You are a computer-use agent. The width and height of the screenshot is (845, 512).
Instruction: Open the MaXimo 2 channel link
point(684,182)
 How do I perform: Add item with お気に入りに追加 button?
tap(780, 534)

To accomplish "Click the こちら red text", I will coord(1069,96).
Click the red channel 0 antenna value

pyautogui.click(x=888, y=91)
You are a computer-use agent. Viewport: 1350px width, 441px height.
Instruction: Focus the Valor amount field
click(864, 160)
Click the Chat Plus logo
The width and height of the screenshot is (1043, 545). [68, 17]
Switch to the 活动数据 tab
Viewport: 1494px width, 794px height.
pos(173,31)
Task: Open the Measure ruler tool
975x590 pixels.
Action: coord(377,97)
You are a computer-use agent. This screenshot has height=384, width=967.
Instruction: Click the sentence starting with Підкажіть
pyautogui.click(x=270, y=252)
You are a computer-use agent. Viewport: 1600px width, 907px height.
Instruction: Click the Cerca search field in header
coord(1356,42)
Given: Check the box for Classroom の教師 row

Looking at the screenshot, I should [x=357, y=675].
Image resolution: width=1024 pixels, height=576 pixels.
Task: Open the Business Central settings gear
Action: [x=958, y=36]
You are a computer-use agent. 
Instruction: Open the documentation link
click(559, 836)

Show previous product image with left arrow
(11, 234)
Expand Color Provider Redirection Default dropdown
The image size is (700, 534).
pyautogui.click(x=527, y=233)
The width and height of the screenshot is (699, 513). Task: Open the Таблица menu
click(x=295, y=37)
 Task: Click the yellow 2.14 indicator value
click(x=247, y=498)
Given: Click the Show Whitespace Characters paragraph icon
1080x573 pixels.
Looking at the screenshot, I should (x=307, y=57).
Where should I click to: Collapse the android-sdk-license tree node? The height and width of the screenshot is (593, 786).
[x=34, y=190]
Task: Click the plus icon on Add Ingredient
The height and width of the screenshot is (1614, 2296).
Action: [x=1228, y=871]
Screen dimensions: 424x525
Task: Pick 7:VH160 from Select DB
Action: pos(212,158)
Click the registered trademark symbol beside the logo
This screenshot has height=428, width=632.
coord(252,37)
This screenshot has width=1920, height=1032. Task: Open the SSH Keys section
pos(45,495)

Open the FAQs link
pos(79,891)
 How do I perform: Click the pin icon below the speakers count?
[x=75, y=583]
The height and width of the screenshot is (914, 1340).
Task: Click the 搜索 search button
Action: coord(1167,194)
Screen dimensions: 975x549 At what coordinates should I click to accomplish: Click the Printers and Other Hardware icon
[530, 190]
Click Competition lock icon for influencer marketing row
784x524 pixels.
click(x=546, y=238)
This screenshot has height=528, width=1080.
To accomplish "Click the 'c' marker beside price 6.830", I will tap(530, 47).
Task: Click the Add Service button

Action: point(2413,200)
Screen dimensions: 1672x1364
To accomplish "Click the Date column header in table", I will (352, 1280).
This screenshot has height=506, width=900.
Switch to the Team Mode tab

## [Problem statement]
Please show every line above that contains the word "search", copying each one in full.

## [Written solution]
Instruction: Click the Cerca search field in header
Task: Click the 搜索 search button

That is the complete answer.